Fake turned real, or honestly removed. The fake "premium" toggle became a real subscription flow. The fake Google button and fake family invites — which generated bogus data — were pulled, and the legal copy was rewritten to stop promising a backend that does not exist yet.

What is left is only the work no model can do for you: create the in-app-purchase products in App Store Connect, stand up the real backend, get a lawyer to sign off the privacy policy. Each one is flagged in the checklist with exactly what is needed.

The takeaway: a team, not an assistant

Across the projects where I have leaned on hybrid AI code review, the unlock was never "find the one model that does everything." It was a stack:

a plan turned into a checklist you can tick,
Claude Opus 4.8 to build each task,
Codex to review it with no skin in the game,
the bridge to connect them over a clean CLI handoff,
a build that gets the final vote,
and a /loop to run it until the list is empty.
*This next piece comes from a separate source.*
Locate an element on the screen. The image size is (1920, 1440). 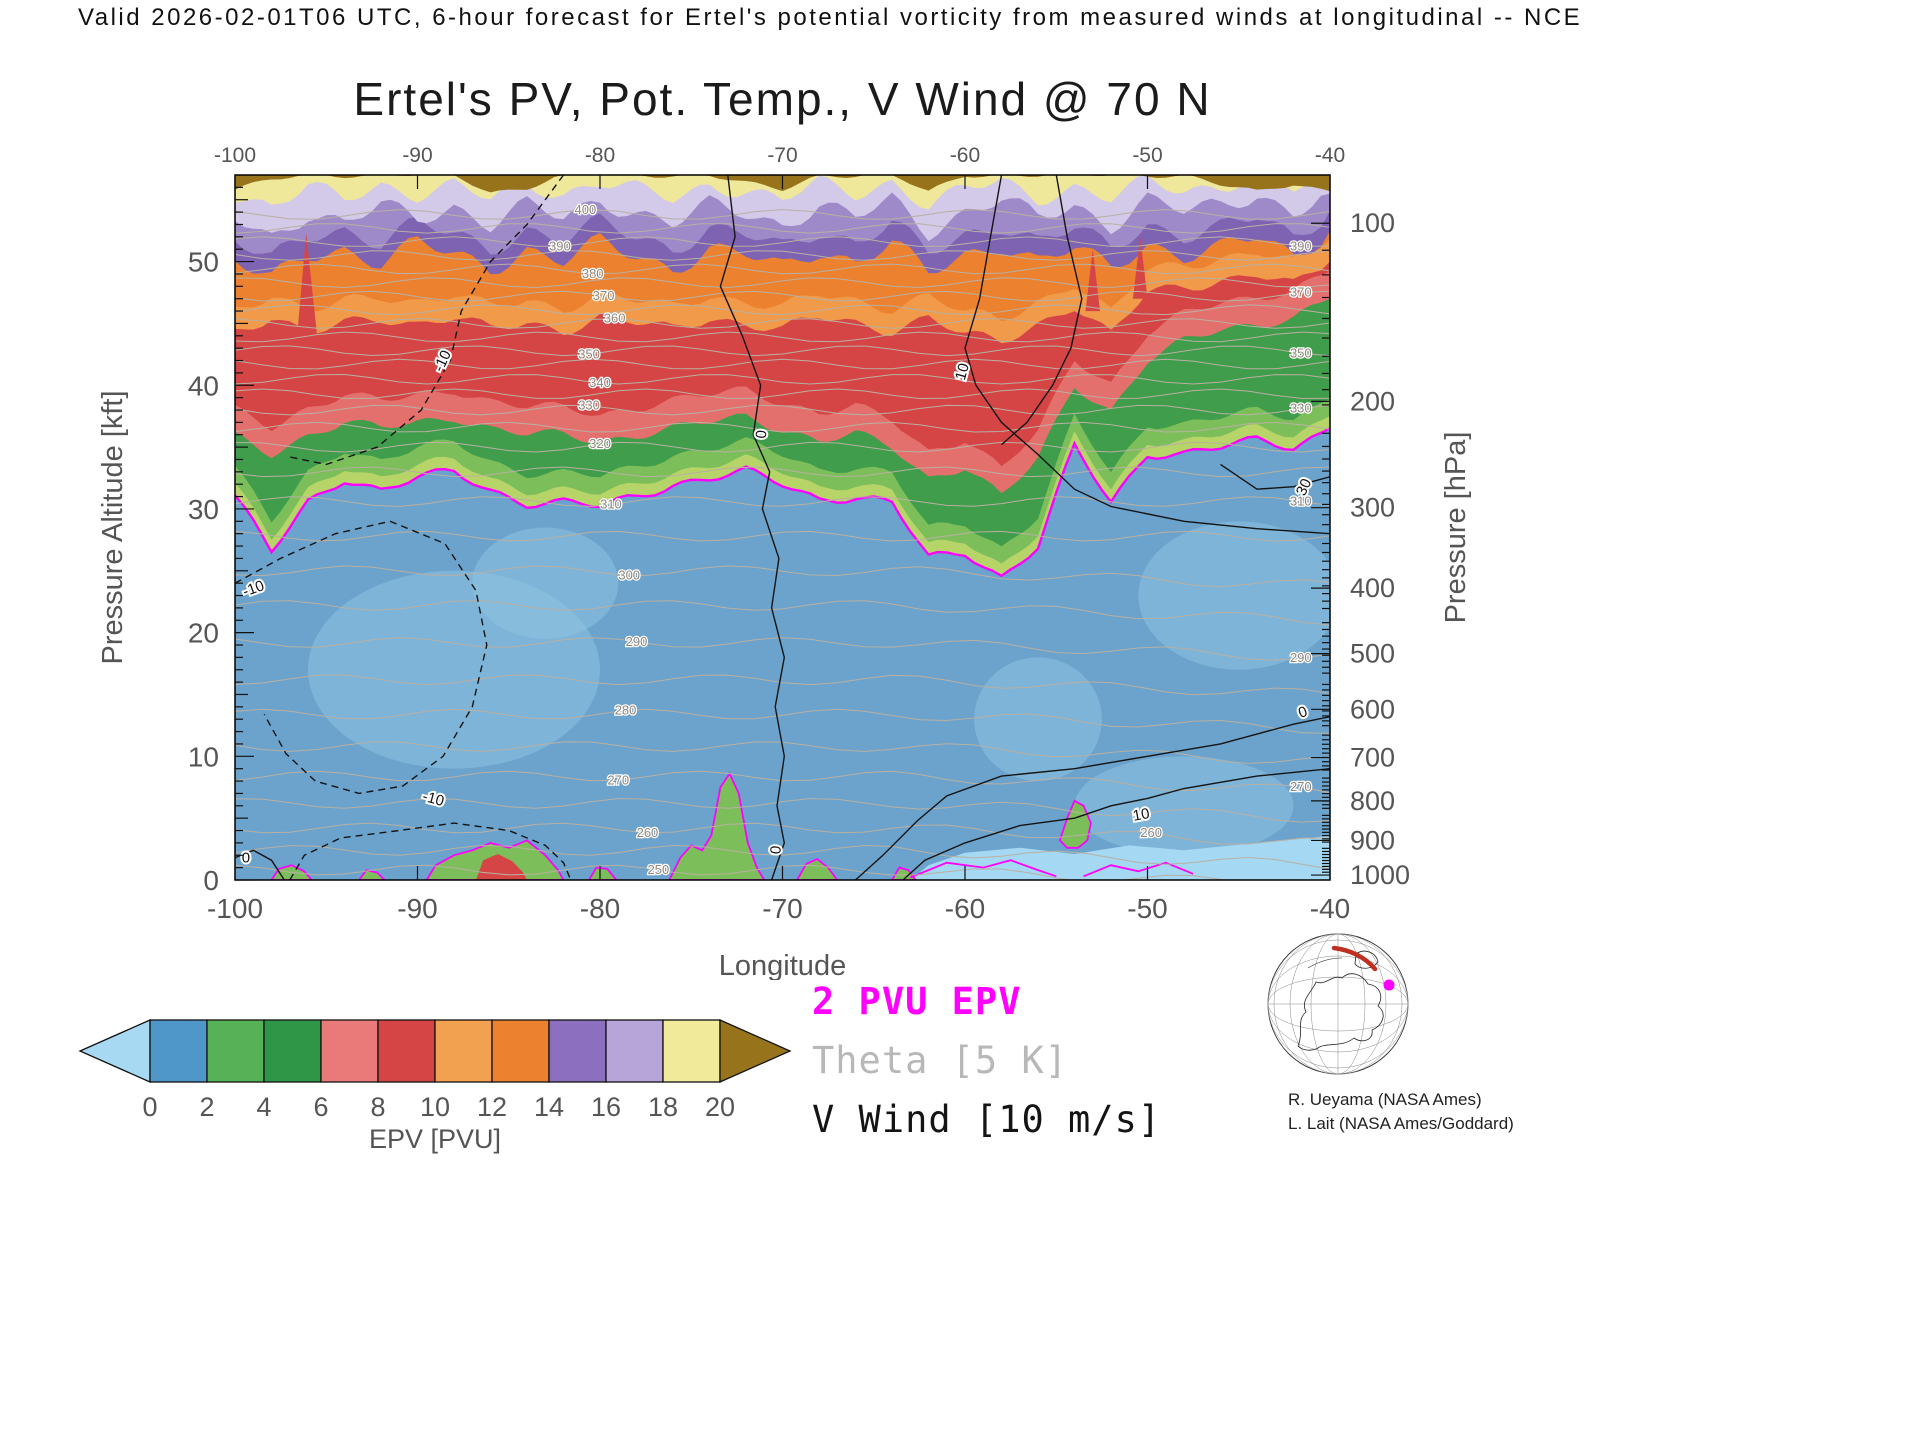
y-tick-label-right: 500 is located at coordinates (1372, 654).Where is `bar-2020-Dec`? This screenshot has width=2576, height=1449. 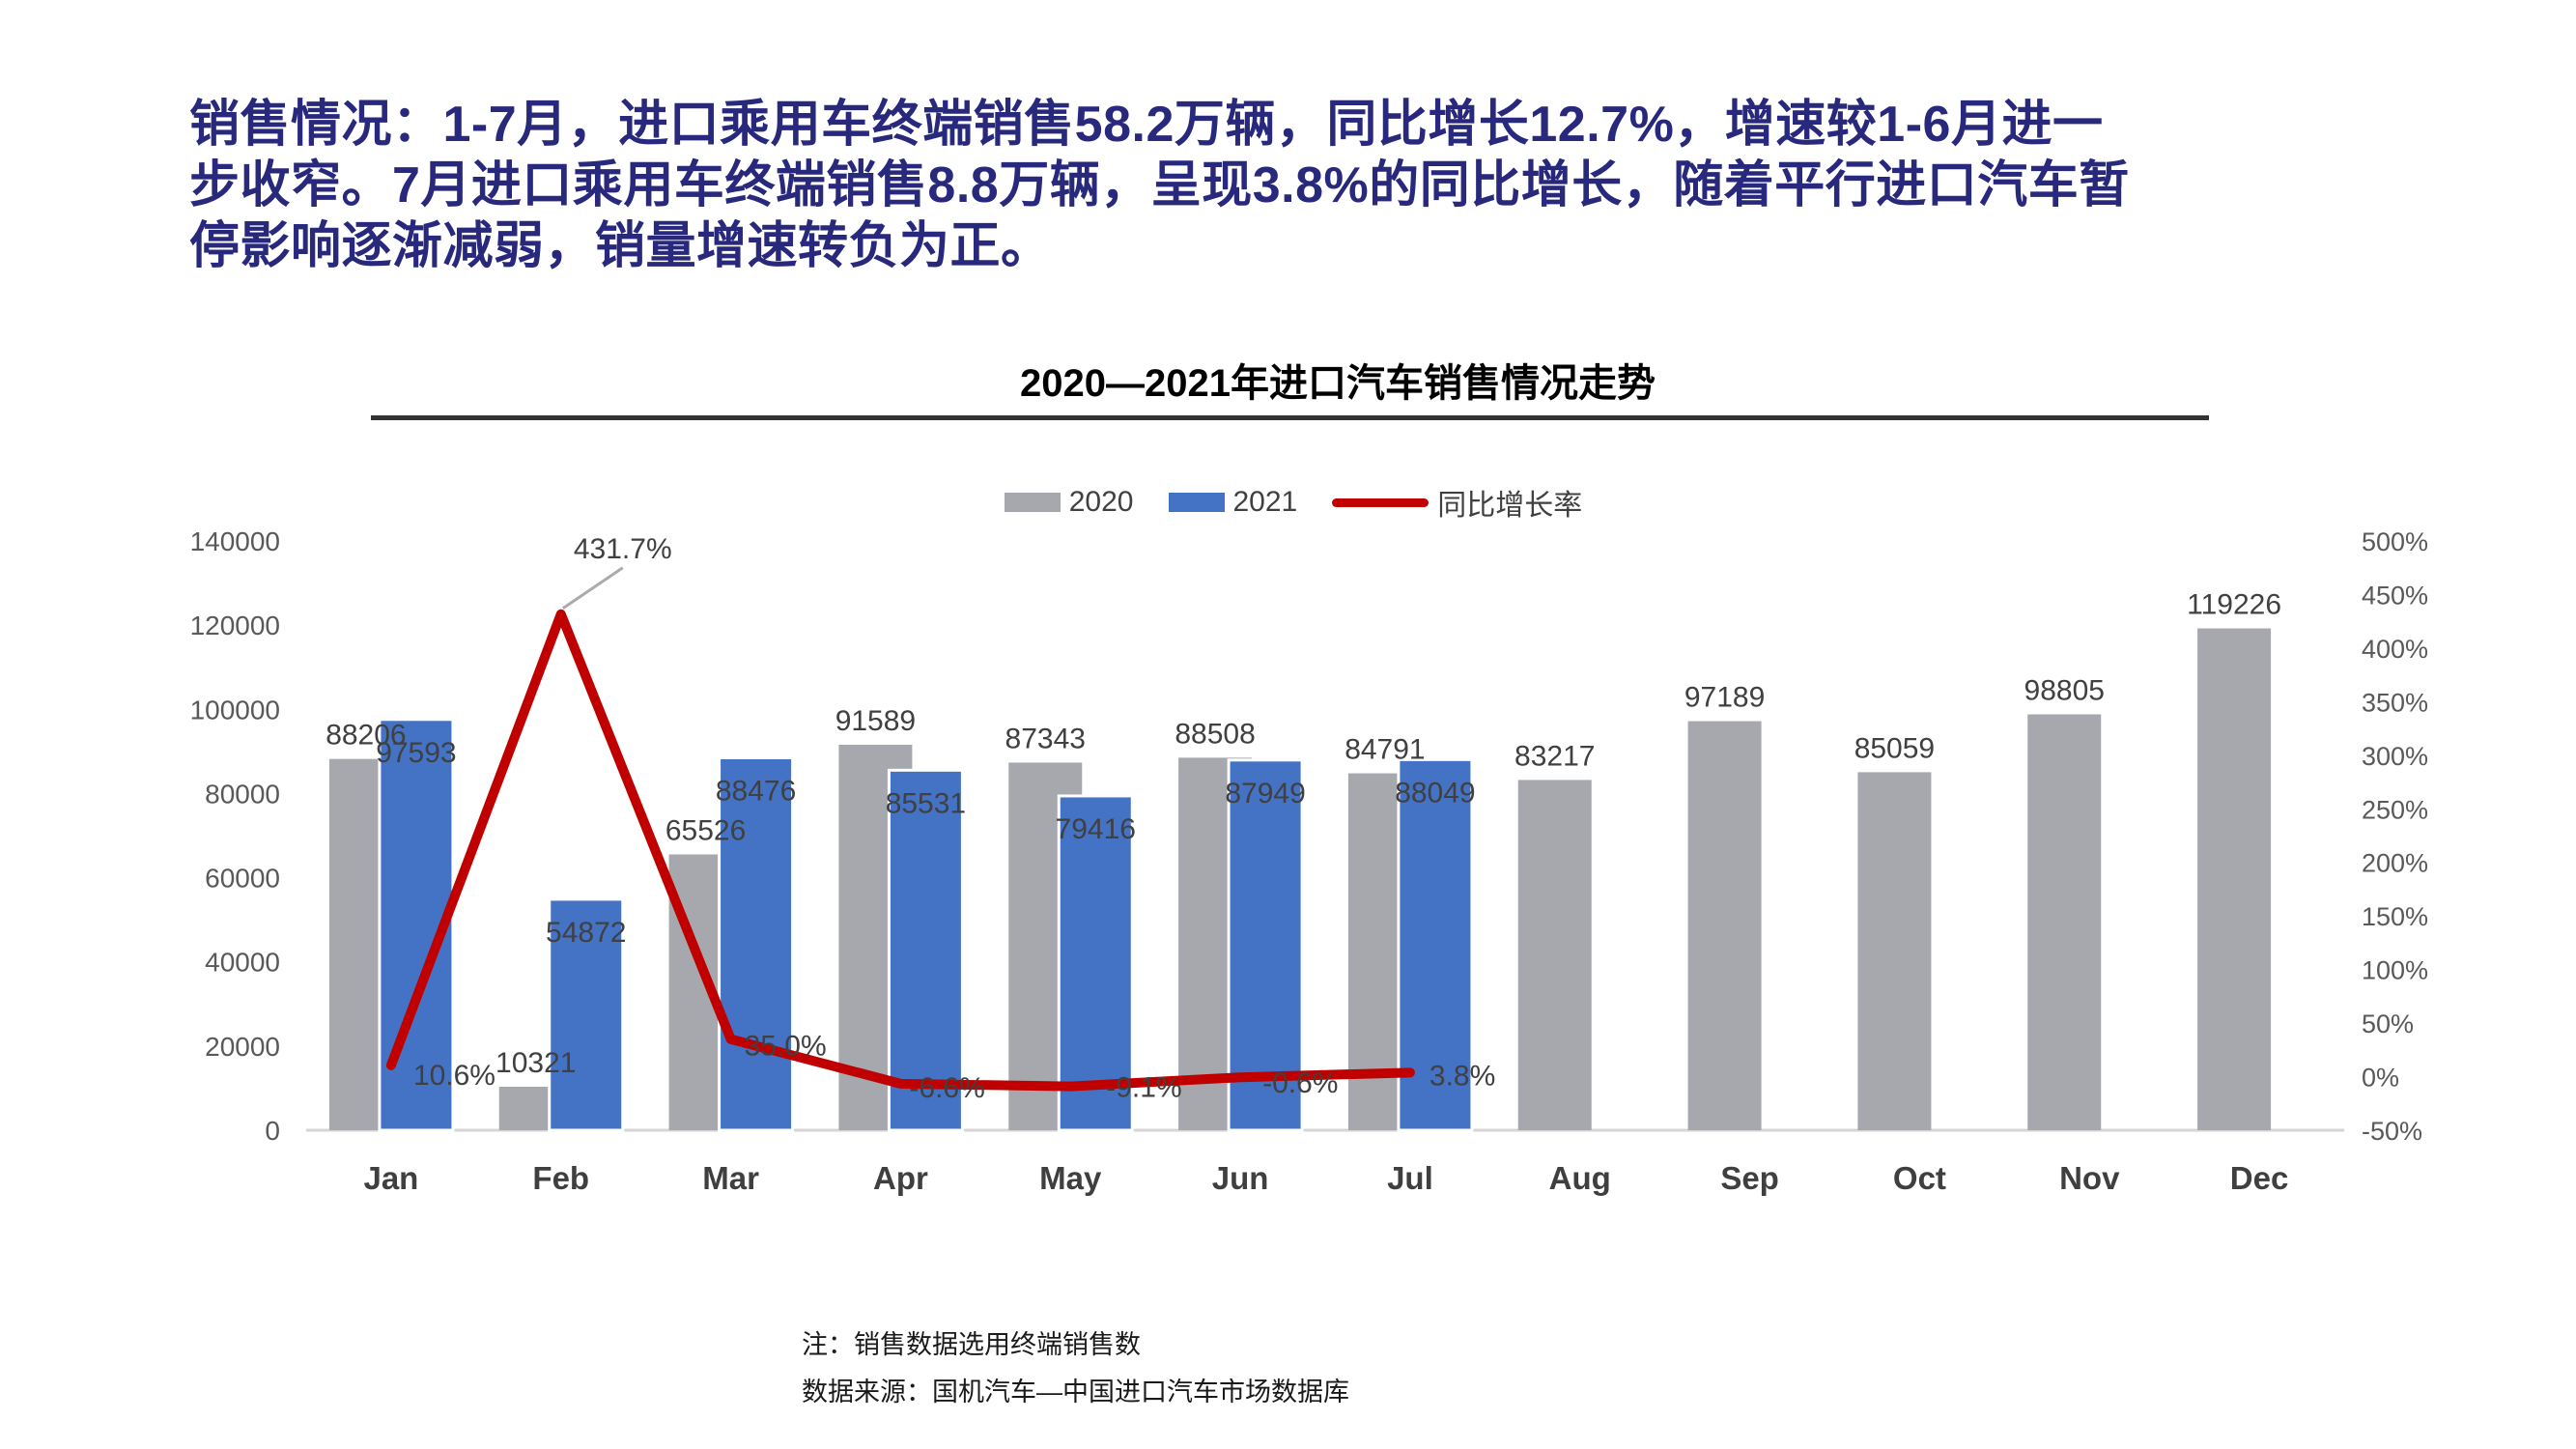 bar-2020-Dec is located at coordinates (2234, 879).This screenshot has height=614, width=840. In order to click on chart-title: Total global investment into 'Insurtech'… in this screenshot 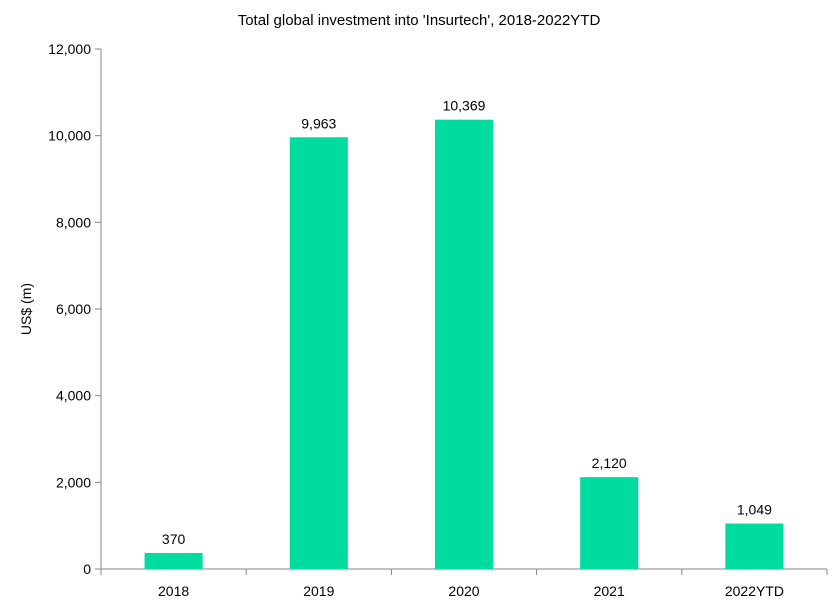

One model writing code is an assistant. Two models reviewing each other against a build that can say no is starting to look like a team — and on this run, that team shipped 39 production fixes while I watched.

FAQ

What is hybrid AI code review?+
It is using two different AI models for two different jobs: one writes the code, a second one independently reviews it. Here Claude Opus 4.8 implements each task and Codex (GPT-5.5) reviews the design and the diff before it is accepted. The reviewer did not write the code, so it has no ego in the diff — closer to real peer review than a single model checking its own work.
How do Claude and Codex actually talk to each other?+
Through a CLI handoff. Claude Code shells out to `codex exec` with the question and the relevant files (read-only sandbox), gets a structured answer back, and continues. It is the same pattern as my open-source ai-collab-bridge skill — no shared memory, just a clean request/response over the command line.
Which model should write and which should review?+
On this codebase I let Claude Opus 4.8 build and Codex review, because Opus was the stronger implementer here. But the roles are swappable — the value comes from the reviewer being a different model than the author, not from which one sits in which seat. Try both directions and keep whatever catches more.
Does hybrid AI code review only work for iOS?+
No. The loop is language- and platform-agnostic: a checklist, one model implementing, a second model reviewing over a CLI handoff, and an automated gate that votes. I used xcodebuild here; on a web project the gate is your test suite, type-checker, and linter instead.
Does this replace human code review?+
No. It catches a large class of design and correctness issues before a human looks, and it makes human review faster because the obvious stuff is already handled. But a person still owns the merge, the product decisions, and anything the models cannot verify — like legal text or money flows.